Show me where in the Constitution agents of local or state governments are empowered to arbitrarily and capriciously suspend Americans' attempts to make a living, exercise their religious faiths, and peaceably assemble in protest of their governments' abridgments of their freedoms. Show me where in the Constitution expansive exceptions to Americans' free speech are carved out that authorize tech companies with monopoly power over the digital town square to censor free debate over the scientific efficacy of pandemic lockdowns or the overwhelming evidence of voting irregularities in the presidential election or even the mere promotion of conservative points of view. Show me where in the Constitution Dr. Fauci is entitled to declare what freedoms Americans may still possess, where Andrew Weissmann is elevated to Lord High Inquisitor in charge of persecuting political allies of the elected president, or where Michigan attorney general Dana Nessel is charged with hunting down lawyers who challenge election fraud.
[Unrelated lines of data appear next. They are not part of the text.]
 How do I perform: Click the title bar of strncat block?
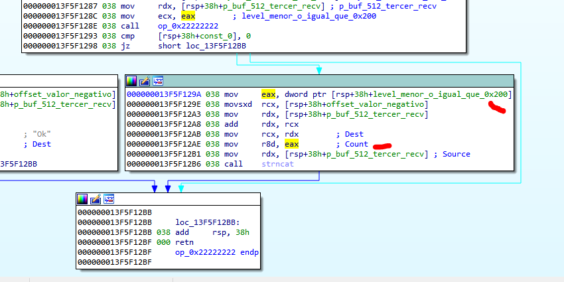332,81
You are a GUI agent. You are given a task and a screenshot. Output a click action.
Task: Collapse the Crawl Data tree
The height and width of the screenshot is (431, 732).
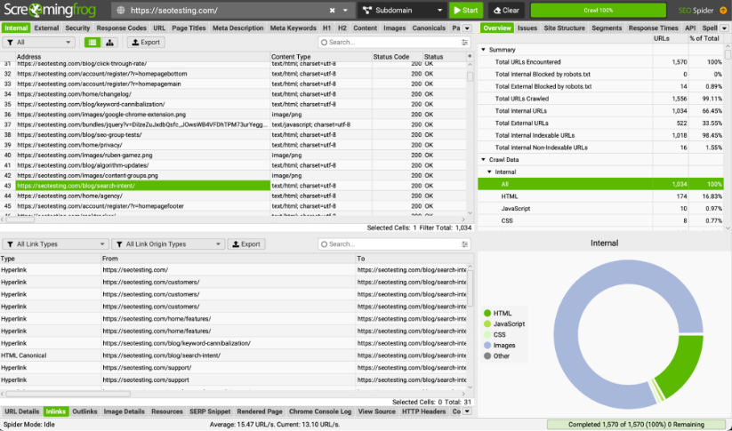[x=484, y=159]
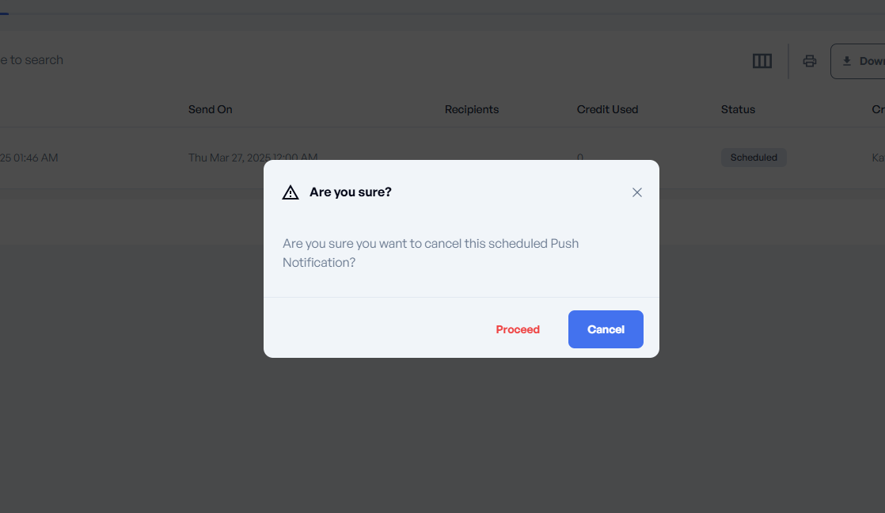This screenshot has height=513, width=885.
Task: Click the Scheduled status badge
Action: [x=754, y=158]
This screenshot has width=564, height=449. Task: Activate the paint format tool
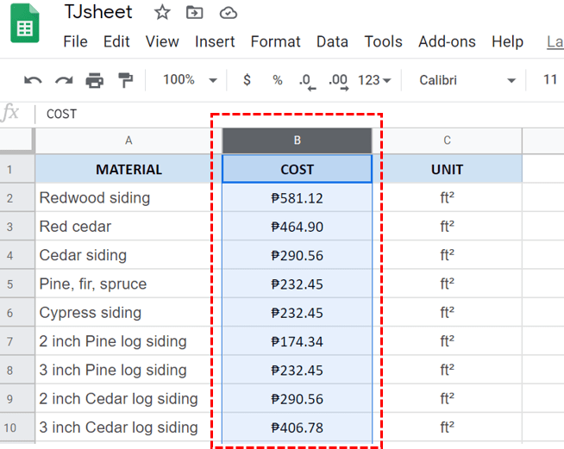[125, 80]
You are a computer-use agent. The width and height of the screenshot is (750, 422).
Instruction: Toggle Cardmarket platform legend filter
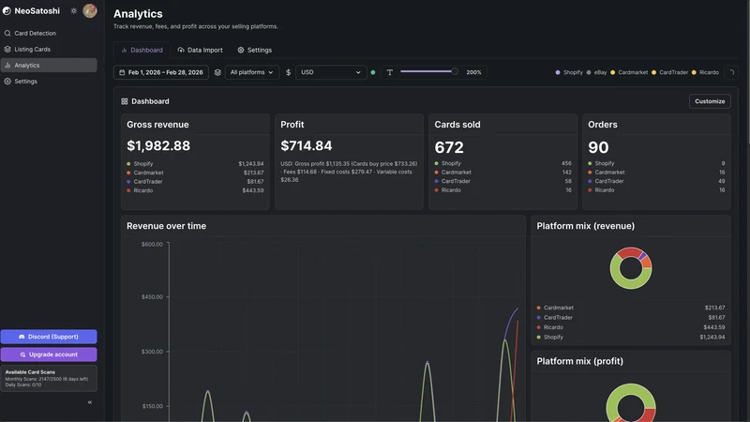[x=628, y=72]
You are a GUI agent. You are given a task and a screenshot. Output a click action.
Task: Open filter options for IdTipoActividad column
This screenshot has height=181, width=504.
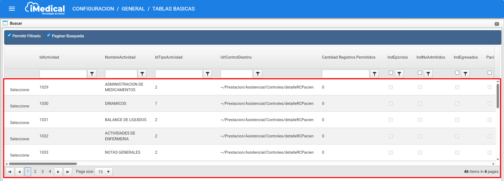208,74
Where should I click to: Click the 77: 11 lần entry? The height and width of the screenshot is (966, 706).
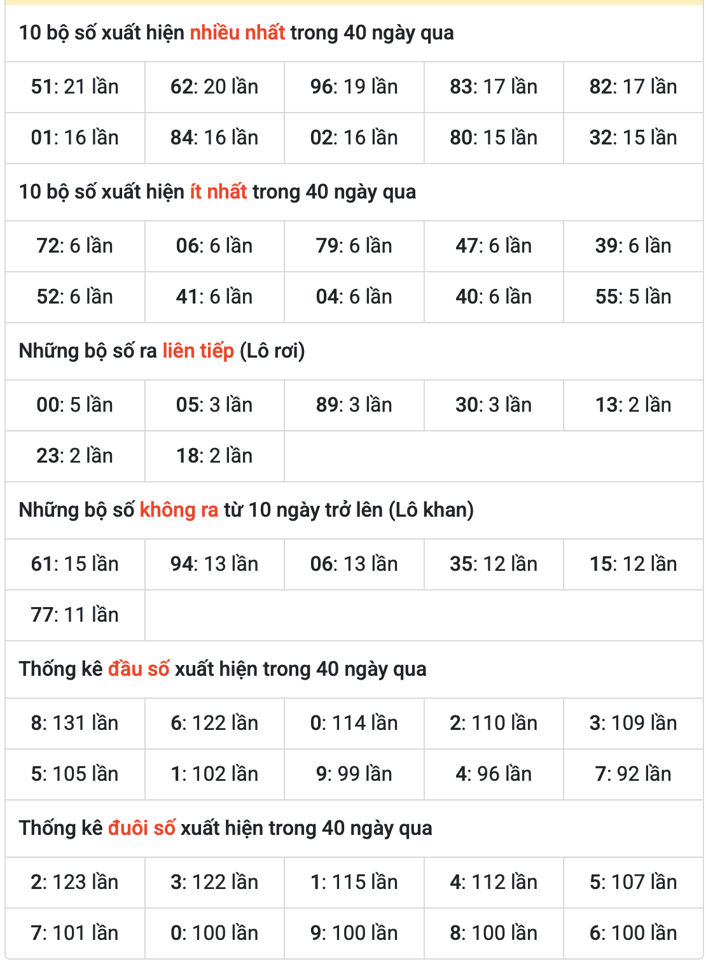[75, 615]
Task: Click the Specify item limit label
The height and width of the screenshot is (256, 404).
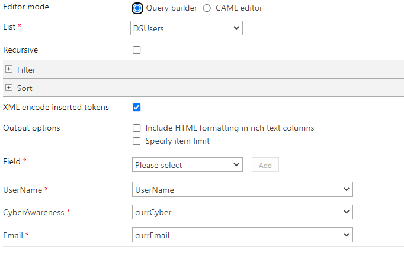Action: (178, 141)
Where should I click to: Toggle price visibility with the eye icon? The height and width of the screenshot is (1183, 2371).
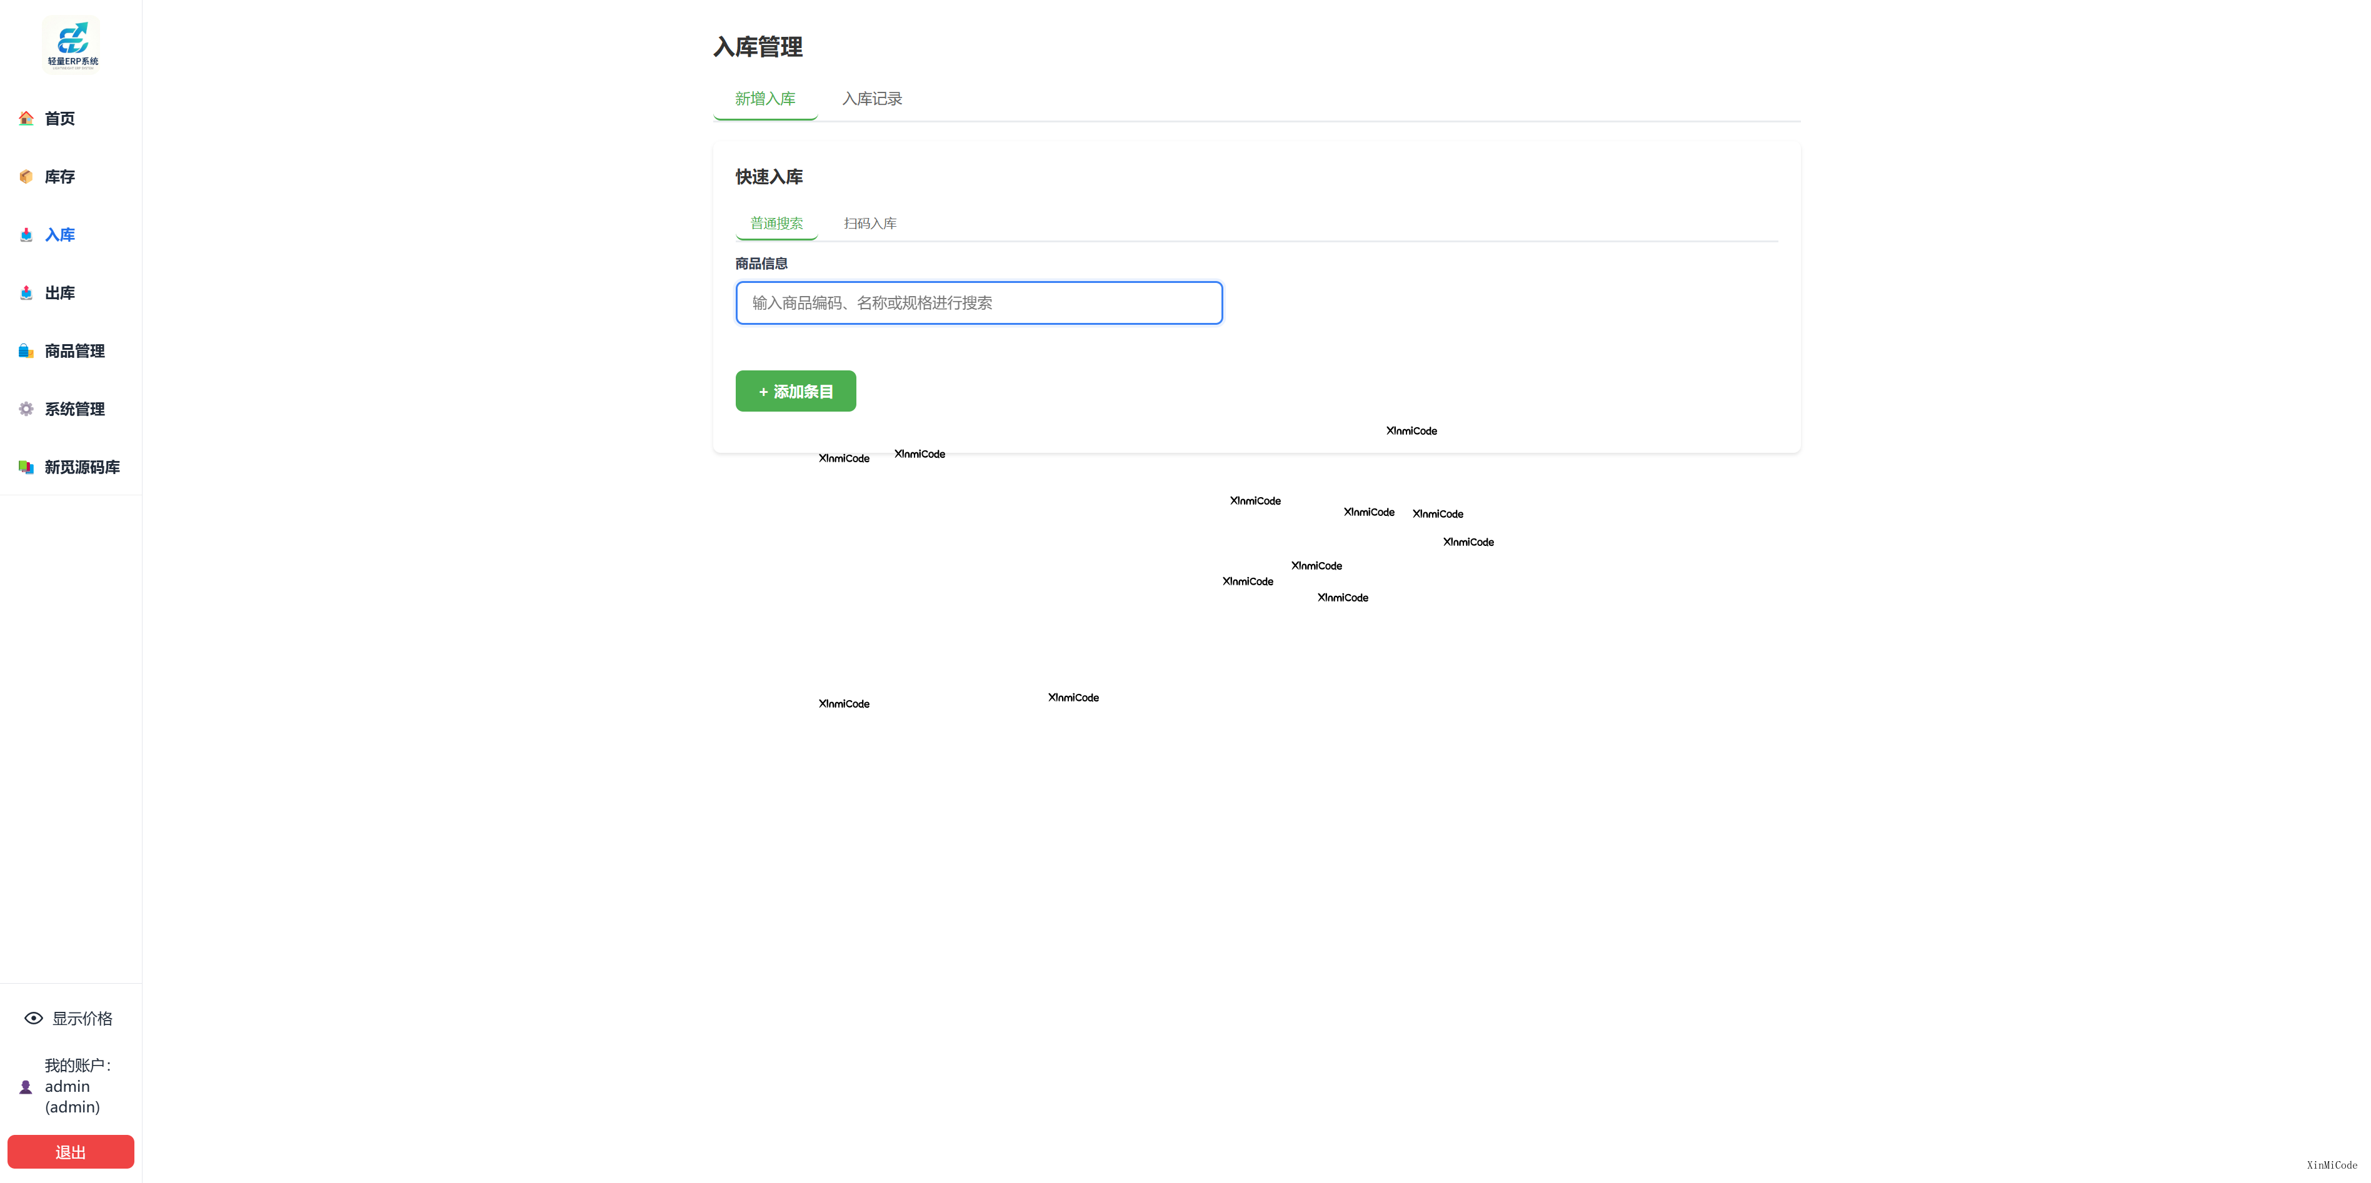[x=33, y=1018]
Where does the Constitution give the state of California veto power over the enforcement of federal immigration laws, while giving Arizona no means of protecting the sovereignty of its own borders? Where does the Constitution declare that Black Lives Matter and Antifa are exempt from criminal laws and pandemic lockdowns but that Americans with ideas at odds with Hollywood or academe should be targeted and harassed? How is it possible for elected representatives to enter office by taking oaths to support and defend the Constitution of the United States while they simultaneously declare their intentions to deprive Americans of their Second Amendment right to possess firearms, their First Amendment rights to worship and speak as they choose, and their Fourteenth Amendment right to receive equal protection under the law? And where does the Constitution insist that the results of a patently fraudulent election must be respected simply because no court in the land will consent to hearing the merits of disputes too numerous to ignore?
If we are to believe 2020's rendering of the Constitution of the United States of America, it is the weakest guarantor of individual freedom one could imagine. It becomes inoperative during times of public illness, is highly dependent on the viewpoints of individual Americans, and goes completely silent when the American people elect a president whom the residents of D.C. cannot abide. If the Constitution's powers are truly so feeble and supine, then there is no question that we are governed solely by the whims of men and women unconstrained by the rule of law. If the Constitution's protections for each American's individual rights can be suspended every time a government bureaucrat declares an emergency, then we have no protections at all. We have simply entered the "Age of Emergencies."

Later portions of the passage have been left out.